La discussione è diventata ancora più accesa quando alcuni post sui social hanno sostenuto che il gioco avrebbe perso il 50% dei suoi giocatori, attribuendo il calo all’uscita di altri titoli molto attesi come Slay the Spire 2 e Pokémon Pokopia. A questo tipo di affermazione ha risposto il senior designer di Overwatch, Dylan Snyder, attraverso un messaggio pubblicato sul social X.

Nel suo commento, Snyder ha messo in dubbio l’interpretazione di quei dati con una frase ironica: “Il calo del 50% dei giocatori è nella stanza con noi in questo momento?”. Subito dopo ha aggiunto un giudizio molto più diretto nei confronti di chi segue ossessivamente queste statistiche: secondo lui è perfettamente legittimo non apprezzare un gioco e decidere di ignorarlo, ma passare il tempo a monitorarne i numeri per dimostrarne il fallimento rappresenta un comportamento che ha definito “da disoccupato senza una donna”.


Lo sviluppatore ha anche spiegato che, conoscendo i dati reali dei giocatori di Overwatch, tende a ridere quando i numeri di SteamDB vengono usati come prova definitiva del successo o del fallimento di un titolo. Il motivo è semplice: le statistiche pubbliche di Steam rappresentano solo una parte dell’ecosistema di gioco e spesso non riflettono l’intero quadro.

A intervenire nella discussione è stata anche Rebecca Ford, direttrice creativa di Warframe, che ha preferito concentrarsi su un altro aspetto: la situazione attuale dell’industria videoludica. Ford ha ricordato che quando Warframe fu pubblicato nel 2013 il mercato era molto meno affollato. In quell’anno, infatti, su Steam uscirono solo 435 giochi.

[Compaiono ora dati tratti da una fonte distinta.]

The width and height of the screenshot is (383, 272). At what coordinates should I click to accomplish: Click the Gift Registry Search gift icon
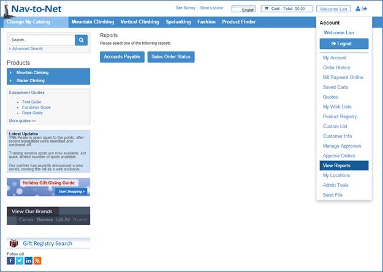(13, 243)
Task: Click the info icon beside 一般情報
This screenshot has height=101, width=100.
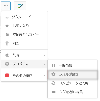Action: point(53,65)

Oggi il panorama è radicalmente cambiato, visto che secondo Ford, un nuovo titolo deve competere nello stesso anno con oltre 20.000 altri giochi, in un ecosistema in cui milioni di utenti hanno già avuto accesso a decine di migliaia di lanci precedenti. Questo rende molto più difficile emergere rispetto al passato.

La stessa Ford ha sottolineato che il successo iniziale di Warframe fu in parte dovuto anche alla fortuna e al contesto dell’epoca, ricordando che lo studio si trovava in una situazione finanziaria difficile quando il gioco venne lanciato.

Il dibattito attorno a Marathon dimostra quindi quanto l’analisi dei numeri e delle statistiche possa diventare rapidamente terreno di scontro nella comunità dei videogiochi. Da una parte ci sono utenti che osservano con attenzione ogni variazione nei dati pubblici; dall’altra, sviluppatori e professionisti del settore che invitano a interpretare queste informazioni con maggiore cautela, ricordando quanto il mercato moderno sia complesso e competitivo.